The authors identify a critical issue: different heuristic subspace selection strategies — whether to select principal or minor components, and whether to base selection on weights or gradients — yield conflicting conclusions, indicating that manual subspace selection is suboptimal. This naturally raises the question: can the optimal subspace be learned directly during training?

Furthermore, the two-factor decomposition \(BA^\top\) in LoRA couples the input/output subspaces with the scaling factor, making structured geometric optimization difficult. Inspired by the SVD structure, the authors propose to decouple direction (subspace) from magnitude (scaling), consistent with the idea in DoRA of decomposing weights into magnitude and direction components.

Method

Overall Architecture

StelLA represents the low-rank adaptation of each linear layer in a three-factor form:

\[\tilde{W} = W + \frac{\alpha}{r} U S V^\top\]

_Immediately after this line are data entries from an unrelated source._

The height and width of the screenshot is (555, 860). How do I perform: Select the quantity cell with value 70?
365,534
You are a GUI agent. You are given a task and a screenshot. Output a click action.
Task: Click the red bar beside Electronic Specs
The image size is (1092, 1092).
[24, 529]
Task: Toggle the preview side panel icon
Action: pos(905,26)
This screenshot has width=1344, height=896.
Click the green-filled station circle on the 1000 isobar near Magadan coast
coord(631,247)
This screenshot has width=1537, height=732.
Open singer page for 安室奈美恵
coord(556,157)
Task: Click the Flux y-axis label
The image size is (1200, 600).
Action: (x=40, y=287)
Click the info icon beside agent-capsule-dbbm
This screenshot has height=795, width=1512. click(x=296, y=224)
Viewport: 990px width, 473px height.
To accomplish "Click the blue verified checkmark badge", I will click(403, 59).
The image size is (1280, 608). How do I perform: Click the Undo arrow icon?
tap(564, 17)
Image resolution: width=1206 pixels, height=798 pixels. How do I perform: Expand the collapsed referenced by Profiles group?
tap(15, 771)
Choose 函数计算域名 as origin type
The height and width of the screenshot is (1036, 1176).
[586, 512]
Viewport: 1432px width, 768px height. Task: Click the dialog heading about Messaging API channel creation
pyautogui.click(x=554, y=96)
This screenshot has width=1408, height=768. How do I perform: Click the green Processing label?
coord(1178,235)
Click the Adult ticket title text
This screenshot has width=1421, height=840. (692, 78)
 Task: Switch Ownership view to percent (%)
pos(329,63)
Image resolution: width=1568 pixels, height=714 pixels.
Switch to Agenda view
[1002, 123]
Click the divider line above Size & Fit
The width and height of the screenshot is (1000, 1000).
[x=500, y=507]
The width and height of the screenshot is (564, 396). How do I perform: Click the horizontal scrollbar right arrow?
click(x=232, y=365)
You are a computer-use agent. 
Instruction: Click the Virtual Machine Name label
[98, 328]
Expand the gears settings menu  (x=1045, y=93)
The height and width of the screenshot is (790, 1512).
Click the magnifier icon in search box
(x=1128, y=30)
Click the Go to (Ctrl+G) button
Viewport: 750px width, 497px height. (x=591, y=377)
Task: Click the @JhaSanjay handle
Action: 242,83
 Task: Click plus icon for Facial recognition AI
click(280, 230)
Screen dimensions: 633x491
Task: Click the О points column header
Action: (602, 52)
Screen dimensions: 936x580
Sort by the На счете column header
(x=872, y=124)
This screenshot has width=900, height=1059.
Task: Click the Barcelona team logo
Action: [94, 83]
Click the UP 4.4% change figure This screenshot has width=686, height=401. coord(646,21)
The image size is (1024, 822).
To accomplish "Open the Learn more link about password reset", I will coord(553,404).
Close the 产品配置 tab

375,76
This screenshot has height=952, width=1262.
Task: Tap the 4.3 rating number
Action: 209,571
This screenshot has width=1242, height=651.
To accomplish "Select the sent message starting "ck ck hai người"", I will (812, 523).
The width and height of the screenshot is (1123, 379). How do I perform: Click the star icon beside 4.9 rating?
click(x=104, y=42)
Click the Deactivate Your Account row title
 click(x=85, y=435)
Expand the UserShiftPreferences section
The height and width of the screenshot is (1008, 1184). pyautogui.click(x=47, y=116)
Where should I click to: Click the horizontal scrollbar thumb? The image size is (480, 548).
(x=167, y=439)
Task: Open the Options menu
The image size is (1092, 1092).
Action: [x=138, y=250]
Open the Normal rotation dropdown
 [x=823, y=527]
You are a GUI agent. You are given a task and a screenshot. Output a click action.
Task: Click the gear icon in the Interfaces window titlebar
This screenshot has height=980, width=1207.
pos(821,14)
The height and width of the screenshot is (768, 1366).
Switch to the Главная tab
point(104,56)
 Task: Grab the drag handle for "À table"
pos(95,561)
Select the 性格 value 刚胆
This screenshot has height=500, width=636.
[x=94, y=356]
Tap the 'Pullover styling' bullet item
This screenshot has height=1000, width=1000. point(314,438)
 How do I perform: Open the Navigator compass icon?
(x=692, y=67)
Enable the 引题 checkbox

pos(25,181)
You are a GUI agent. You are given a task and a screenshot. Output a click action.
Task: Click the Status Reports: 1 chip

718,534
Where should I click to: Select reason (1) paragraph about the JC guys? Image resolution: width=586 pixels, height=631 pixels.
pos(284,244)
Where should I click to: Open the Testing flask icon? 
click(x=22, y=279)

where \(U \in \text{St}(r,m)\) and \(V \in \text{St}(r,n)\) are orthonormal bases for the output and input subspaces respectively (constrained to the Stiefel manifold), and \(S \in \mathbb{R}^{r \times r}\) learns the mapping between the two subspaces. This design explicitly decouples subspace direction from scaling magnitude, enabling subspace optimization while preserving orthogonality.

Key Designs

  1. Stiefel Manifold Constraint and Riemannian Optimization: To ensure \(U\) and \(V\) remain column-orthogonal throughout training, they are constrained to the Stiefel manifold \(\text{St}(k,n) = \{Y \in \mathbb{R}^{n \times k} \mid Y^\top Y = I_k\}\). Optimization proceeds in three steps: (a) converting the Euclidean gradient to the Riemannian gradient \(\text{grad}_Y = \nabla_Y - Y(\nabla_Y)^\top Y\); (b) projecting the perturbed gradient produced by the optimizer back to the tangent space \(\pi_Y(\Delta) = \Delta - Y \text{symm}(Y^\top \Delta)\); (c) retracting the updated point back to the manifold via polar decomposition \(\rho_Y(\Delta) = \text{uf}(Y + \Delta)\). This design allows any existing Euclidean optimizer (e.g., Adam) to be seamlessly adapted into a Riemannian optimizer.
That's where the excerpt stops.